[Data on locating visible targets]
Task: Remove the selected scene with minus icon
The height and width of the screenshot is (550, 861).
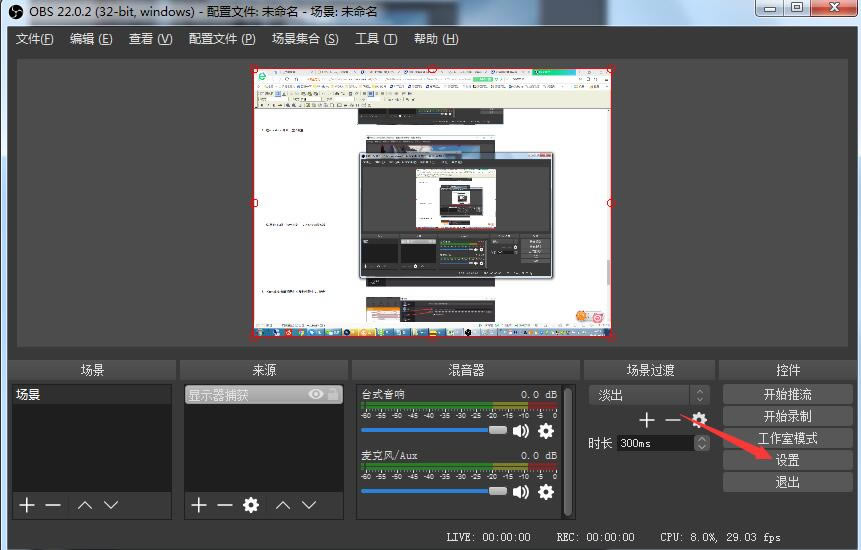Action: 53,505
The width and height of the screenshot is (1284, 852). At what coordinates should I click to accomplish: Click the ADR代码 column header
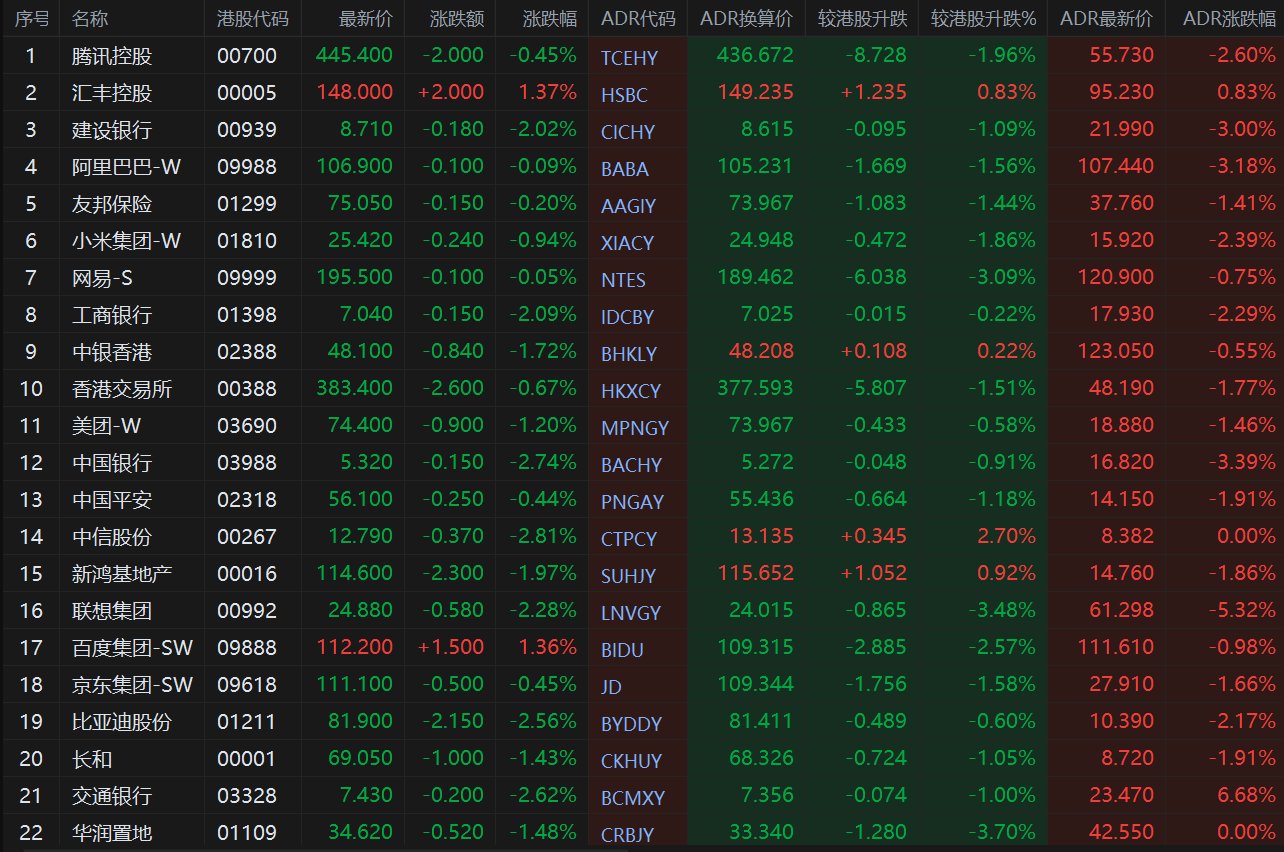638,19
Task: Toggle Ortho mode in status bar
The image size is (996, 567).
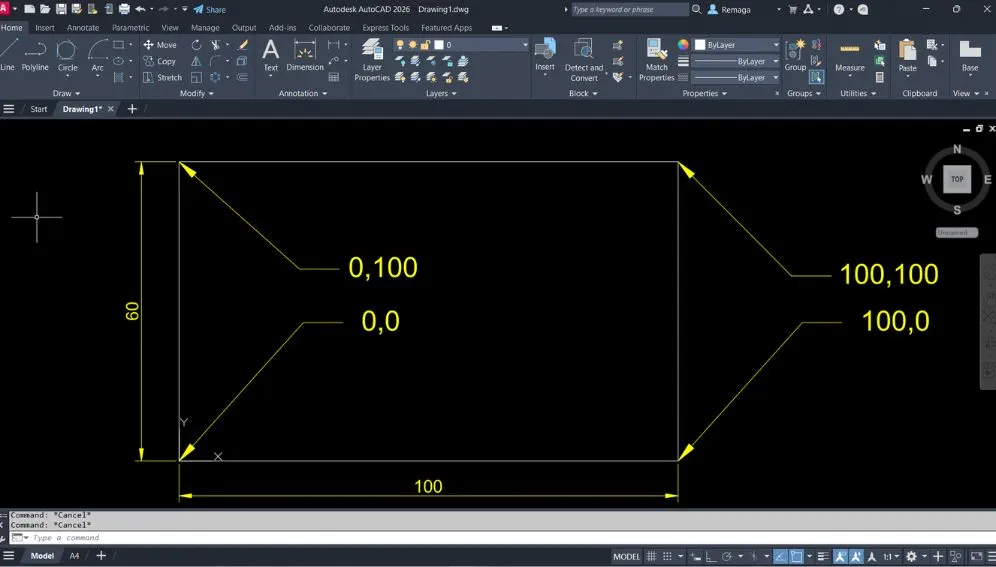Action: pos(709,556)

* [Exercise brief] Rewrite every row above in full, keeping all text as it is, but offset each coordinate in the answers by adding 39. Leave out the pictures.

* [Answer to this exercise]
Task: Remove the selected scene with minus icon
The height and width of the screenshot is (550, 861).
Action: 92,544
The width and height of the screenshot is (1284, 852). At what coordinates should I click to accomplish: Click the ADR代码 column header
677,58
Task: Toggle Ortho mode in status bar
The image size is (996, 567).
Action: pos(748,595)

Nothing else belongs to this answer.